Rarely are law professors so sensible about the danger of centralized power. (And see also Michael S. Rozeff’s LewRockwell.com article, To Back the International Criminal Court or Not?.)
For more international-law related commentary for libertarians with an interest in this:
- my Book Review of Rosalyn Higgins, Problems and Process: International Law and How We Use It. Lady Higgins, formerly a law professor (whom I studied under at the London School of Economics) is now Judge (and, as of 2006, President) of the International Court of Justice; her book is a fascinating and lively read for any student of legal theory or international law
- Alan Watson, The Importance of “Nutshells” (fascinating article by the expert on Roman Law)

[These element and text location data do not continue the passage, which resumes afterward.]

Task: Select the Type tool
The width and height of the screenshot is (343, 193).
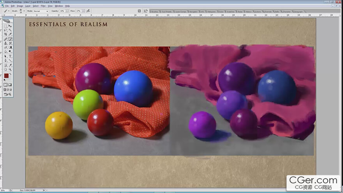Action: pos(10,57)
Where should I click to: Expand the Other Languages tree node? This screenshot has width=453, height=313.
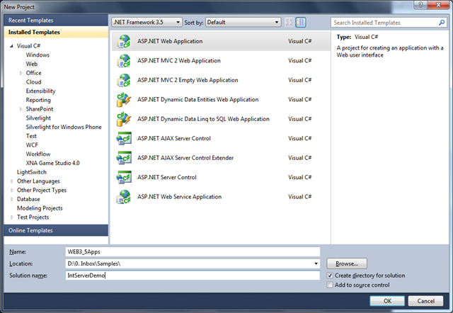12,181
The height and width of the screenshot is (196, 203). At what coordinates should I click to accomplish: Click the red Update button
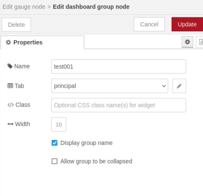tap(187, 24)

- blogpost: Bilateral Investment Treaties: Investors and Property versus the State
- my book International Investment, Political Risk, and Dispute Resolution: A Practitioner’s Guide



{ 14 comments }
An example of the kind of normative and moral style of law is a World Court dissenting opinion on the legality of the use of nuclear weapons (the court found it legal, horrors) by judge Christopher Weeramantry;
http://www.libertyguys.org/home/detail.asp?ArtID=182
“The nuclear weapons exploded in Hiroshima and Nagasaki were more or less of the explosive power of 15 and 12 kilotons respectively, i.e., 15,000 and 12,000 tons of TNT (trinitrotoluene) respectively…Bombs in the megaton (equivalent to a million tons of TNT) and multiple megaton range are in the world’s nuclear arsenals, some being even in excess of 20 megatons (equivalent to 20 million tons of TNT). A one-megaton bomb, representing the explosive power of a million tons of TNT, would be around 70 times the explosive power of the bombs used on Japan, and a 20-megaton bomb well over a thousand times that explosive power.

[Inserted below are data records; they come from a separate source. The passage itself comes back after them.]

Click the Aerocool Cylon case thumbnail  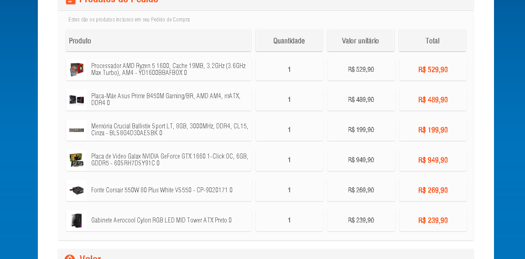pos(77,221)

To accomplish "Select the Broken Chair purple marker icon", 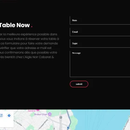I will 50,114.
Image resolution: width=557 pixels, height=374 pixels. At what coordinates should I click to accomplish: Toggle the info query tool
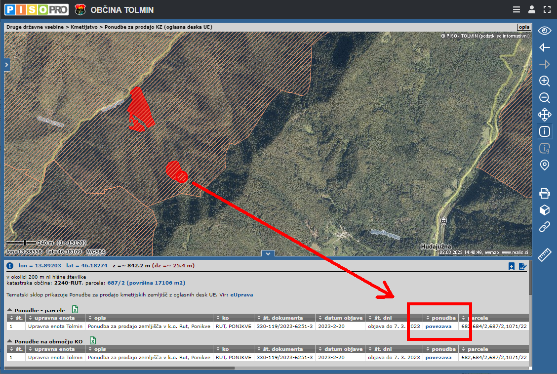tap(544, 131)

“Since the mind is numbed by such abstract figures and cannot comprehend them, they have been graphically concretized in various ways. One of them is to picture the quantity of TNT represented by a single one-megaton bomb, in terms of its transport by rail. It has been estimated that this would require a train two hundred miles long.”

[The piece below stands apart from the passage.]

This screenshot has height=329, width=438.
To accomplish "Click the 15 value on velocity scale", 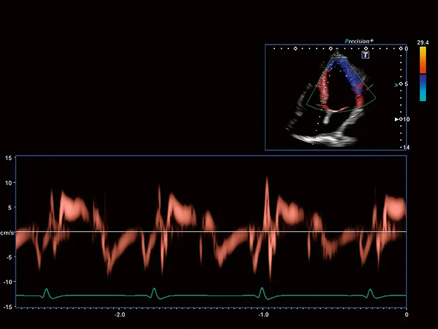I will pyautogui.click(x=9, y=158).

“When one is carrying death and destruction to an enemy in war through the use of a single one-megaton bomb, it assists the comprehension of this phenomenon to think in terms of a 200-mile train loaded with TNT being driven into enemy territory, to be exploded there (emphasis mine). It cannot be said that international law would consider this legal. Nor does it make any difference if the train is not 200 miles long, but 100 miles, 50 miles, 10 miles, or only 1 mile. Nor, again, could it matter if the train is 1000 miles long, as would be the case with a 5-megaton bomb, or 4000 miles long, as would be the case with a 20-megaton bomb.”
I further normed the example given by the esteemed judge with my own example;
…many, many people, from the man on the street on up to Rumstud, have no clue how destructive these things are. For instance, it would only take a few pounds of TNT (let’s say 20) to obliterate your house. A 20-Megaton warhead is 44 billion times that. That’s a lot of craters and dead people from just one little bomb. And we own thousands of these things. Rummy’s comment that they were “on the table” in Iraq just shows how clueless / nutty these guys really are.
Vince, I’m not quite sure what you are trying to say… are you saying that this is an example that buttresses my general point, or weighs against it? I don’t think any particular ICJ decision is really relevant to my general point.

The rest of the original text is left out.